### 使用資料 ###
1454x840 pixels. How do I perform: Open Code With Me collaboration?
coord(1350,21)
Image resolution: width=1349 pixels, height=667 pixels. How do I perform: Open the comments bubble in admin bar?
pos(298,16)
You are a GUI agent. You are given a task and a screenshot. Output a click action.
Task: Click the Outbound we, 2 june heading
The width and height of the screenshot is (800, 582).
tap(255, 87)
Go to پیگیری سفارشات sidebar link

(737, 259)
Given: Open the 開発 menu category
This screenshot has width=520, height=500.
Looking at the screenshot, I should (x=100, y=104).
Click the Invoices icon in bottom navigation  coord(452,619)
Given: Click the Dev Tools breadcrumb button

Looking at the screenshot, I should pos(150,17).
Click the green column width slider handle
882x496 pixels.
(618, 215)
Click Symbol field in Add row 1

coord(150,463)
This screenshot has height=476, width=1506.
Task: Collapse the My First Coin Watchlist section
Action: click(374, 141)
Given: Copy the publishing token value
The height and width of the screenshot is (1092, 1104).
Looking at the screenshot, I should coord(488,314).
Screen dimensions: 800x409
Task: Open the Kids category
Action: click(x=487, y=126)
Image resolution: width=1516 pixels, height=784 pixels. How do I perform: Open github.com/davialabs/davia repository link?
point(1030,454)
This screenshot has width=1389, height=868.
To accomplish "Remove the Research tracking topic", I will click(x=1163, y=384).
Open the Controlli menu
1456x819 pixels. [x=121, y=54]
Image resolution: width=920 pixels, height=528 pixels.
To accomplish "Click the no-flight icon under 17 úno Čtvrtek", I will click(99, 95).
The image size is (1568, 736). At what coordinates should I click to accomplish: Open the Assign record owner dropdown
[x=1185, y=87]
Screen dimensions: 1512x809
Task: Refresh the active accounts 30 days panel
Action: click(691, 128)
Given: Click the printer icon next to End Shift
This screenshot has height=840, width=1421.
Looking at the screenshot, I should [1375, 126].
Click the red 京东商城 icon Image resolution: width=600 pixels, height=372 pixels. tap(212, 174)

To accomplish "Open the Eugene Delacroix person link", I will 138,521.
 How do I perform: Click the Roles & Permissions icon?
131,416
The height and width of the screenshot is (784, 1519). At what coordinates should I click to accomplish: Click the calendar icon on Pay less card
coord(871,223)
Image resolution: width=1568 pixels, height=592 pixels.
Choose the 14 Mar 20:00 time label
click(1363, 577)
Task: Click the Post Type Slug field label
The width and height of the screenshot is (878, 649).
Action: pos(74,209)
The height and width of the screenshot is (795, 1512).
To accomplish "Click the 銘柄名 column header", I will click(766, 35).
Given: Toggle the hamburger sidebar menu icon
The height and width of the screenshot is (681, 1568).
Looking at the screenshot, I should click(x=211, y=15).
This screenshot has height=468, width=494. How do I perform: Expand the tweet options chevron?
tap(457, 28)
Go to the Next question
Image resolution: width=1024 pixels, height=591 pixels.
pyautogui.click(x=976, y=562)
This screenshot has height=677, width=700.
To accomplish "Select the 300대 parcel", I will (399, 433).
###
> 作業指示
上記の資料の全行を、「行番号」と「本文」の二列からなるMarkdownの表に書き直してください。空行は除き、残った行に1から順に番号を付けてください。

> 解答
| 行番号 | 本文 |
|---|---|
| 1 | 1454x840 pixels. How do I perform: Open Code With Me collaboration? |
| 2 | coord(1350,21) |
| 3 | Image resolution: width=1349 pixels, height=667 pixels. How do I perform: Open the comments bubble in admin bar? |
| 4 | pos(298,16) |
| 5 | You are a GUI agent. You are given a task and a screenshot. Output a click action. |
| 6 | Task: Click the Outbound we, 2 june heading |
| 7 | The width and height of the screenshot is (800, 582). |
| 8 | tap(255, 87) |
| 9 | Go to پیگیری سفارشات sidebar link |
| 10 | (737, 259) |
| 11 | Given: Open the 開発 menu category |
| 12 | This screenshot has width=520, height=500. |
| 13 | Looking at the screenshot, I should (x=100, y=104). |
| 14 | Click the Invoices icon in bottom navigation  coord(452,619) |
| 15 | Given: Click the Dev Tools breadcrumb button |
| 16 | Looking at the screenshot, I should pos(150,17). |
| 17 | Click the green column width slider handle |
| 18 | 882x496 pixels. |
| 19 | (618, 215) |
| 20 | Click Symbol field in Add row 1 |
| 21 | coord(150,463) |
| 22 | This screenshot has height=476, width=1506. |
| 23 | Task: Collapse the My First Coin Watchlist section |
| 24 | Action: click(374, 141) |
| 25 | Given: Copy the publishing token value |
| 26 | The height and width of the screenshot is (1092, 1104). |
| 27 | Looking at the screenshot, I should coord(488,314). |
| 28 | Screen dimensions: 800x409 |
| 29 | Task: Open the Kids category |
| 30 | Action: click(x=487, y=126) |
| 31 | Image resolution: width=1516 pixels, height=784 pixels. How do I perform: Open github.com/davialabs/davia repository link? |
| 32 | point(1030,454) |
| 33 | This screenshot has width=1389, height=868. |
| 34 | To accomplish "Remove the Research tracking topic", I will click(x=1163, y=384). |
| 35 | Open the Controlli menu |
| 36 | 1456x819 pixels. [x=121, y=54] |
| 37 | Image resolution: width=920 pixels, height=528 pixels. |
| 38 | To accomplish "Click the no-flight icon under 17 úno Čtvrtek", I will click(99, 95). |
| 39 | The image size is (1568, 736). At what coordinates should I click to accomplish: Open the Assign record owner dropdown |
| 40 | [x=1185, y=87] |
| 41 | Screen dimensions: 1512x809 |
| 42 | Task: Refresh the active accounts 30 days panel |
| 43 | Action: click(691, 128) |
| 44 | Given: Click the printer icon next to End Shift |
| 45 | This screenshot has height=840, width=1421. |
| 46 | Looking at the screenshot, I should [1375, 126]. |
| 47 | Click the red 京东商城 icon Image resolution: width=600 pixels, height=372 pixels. tap(212, 174) |
| 48 | To accomplish "Open the Eugene Delacroix person link", I will 138,521. |
| 49 |  How do I perform: Click the Roles & Permissions icon? |
| 50 | 131,416 |
| 51 | The height and width of the screenshot is (784, 1519). At what coordinates should I click to accomplish: Click the calendar icon on Pay less card |
| 52 | coord(871,223) |
| 53 | Image resolution: width=1568 pixels, height=592 pixels. |
| 54 | Choose the 14 Mar 20:00 time label |
| 55 | click(1363, 577) |
| 56 | Task: Click the Post Type Slug field label |
| 57 | The width and height of the screenshot is (878, 649). |
| 58 | Action: pos(74,209) |
| 59 | The height and width of the screenshot is (795, 1512). |
| 60 | To accomplish "Click the 銘柄名 column header", I will click(766, 35). |
| 61 | Given: Toggle the hamburger sidebar menu icon |
| 62 | The height and width of the screenshot is (681, 1568). |
| 63 | Looking at the screenshot, I should click(x=211, y=15). |
| 64 | This screenshot has height=468, width=494. How do I perform: Expand the tweet options chevron? |
| 65 | tap(457, 28) |
| 66 | Go to the Next question |
| 67 | Image resolution: width=1024 pixels, height=591 pixels. |
| 68 | pyautogui.click(x=976, y=562) |
| 69 | This screenshot has height=677, width=700. |
| 70 | To accomplish "Select the 300대 parcel", I will (399, 433). |